Brief —
Convert the entries below into a Markdown table with two columns, Row and Line, one line per row, numbered in order. Leave out blank lines.

Dataset content —
════════════════

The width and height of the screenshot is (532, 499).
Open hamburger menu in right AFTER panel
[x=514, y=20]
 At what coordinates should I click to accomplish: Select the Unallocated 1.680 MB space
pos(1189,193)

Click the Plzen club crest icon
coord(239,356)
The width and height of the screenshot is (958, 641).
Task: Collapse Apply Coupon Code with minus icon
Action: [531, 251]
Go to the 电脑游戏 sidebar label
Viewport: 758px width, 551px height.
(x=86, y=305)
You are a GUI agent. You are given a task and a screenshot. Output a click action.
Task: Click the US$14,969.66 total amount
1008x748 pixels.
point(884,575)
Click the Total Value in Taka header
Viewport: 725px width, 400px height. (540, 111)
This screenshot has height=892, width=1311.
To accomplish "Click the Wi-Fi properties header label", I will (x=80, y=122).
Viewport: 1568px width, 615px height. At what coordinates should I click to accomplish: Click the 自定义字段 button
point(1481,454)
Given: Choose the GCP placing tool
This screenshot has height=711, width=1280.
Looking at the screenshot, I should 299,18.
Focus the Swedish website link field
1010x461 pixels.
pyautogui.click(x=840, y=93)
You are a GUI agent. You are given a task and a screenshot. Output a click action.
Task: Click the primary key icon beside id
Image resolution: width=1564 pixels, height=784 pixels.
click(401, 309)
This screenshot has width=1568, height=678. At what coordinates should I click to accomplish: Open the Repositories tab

════════════════

Correct result —
| Row | Line |
|---|---|
| 1 | The width and height of the screenshot is (532, 499). |
| 2 | Open hamburger menu in right AFTER panel |
| 3 | [x=514, y=20] |
| 4 |  At what coordinates should I click to accomplish: Select the Unallocated 1.680 MB space |
| 5 | pos(1189,193) |
| 6 | Click the Plzen club crest icon |
| 7 | coord(239,356) |
| 8 | The width and height of the screenshot is (958, 641). |
| 9 | Task: Collapse Apply Coupon Code with minus icon |
| 10 | Action: [531, 251] |
| 11 | Go to the 电脑游戏 sidebar label |
| 12 | Viewport: 758px width, 551px height. |
| 13 | (x=86, y=305) |
| 14 | You are a GUI agent. You are given a task and a screenshot. Output a click action. |
| 15 | Task: Click the US$14,969.66 total amount |
| 16 | 1008x748 pixels. |
| 17 | point(884,575) |
| 18 | Click the Total Value in Taka header |
| 19 | Viewport: 725px width, 400px height. (540, 111) |
| 20 | This screenshot has height=892, width=1311. |
| 21 | To accomplish "Click the Wi-Fi properties header label", I will (x=80, y=122). |
| 22 | Viewport: 1568px width, 615px height. At what coordinates should I click to accomplish: Click the 自定义字段 button |
| 23 | point(1481,454) |
| 24 | Given: Choose the GCP placing tool |
| 25 | This screenshot has height=711, width=1280. |
| 26 | Looking at the screenshot, I should 299,18. |
| 27 | Focus the Swedish website link field |
| 28 | 1010x461 pixels. |
| 29 | pyautogui.click(x=840, y=93) |
| 30 | You are a GUI agent. You are given a task and a screenshot. Output a click action. |
| 31 | Task: Click the primary key icon beside id |
| 32 | Image resolution: width=1564 pixels, height=784 pixels. |
| 33 | click(401, 309) |
| 34 | This screenshot has width=1568, height=678. At what coordinates should I click to accomplish: Open the Repositories tab |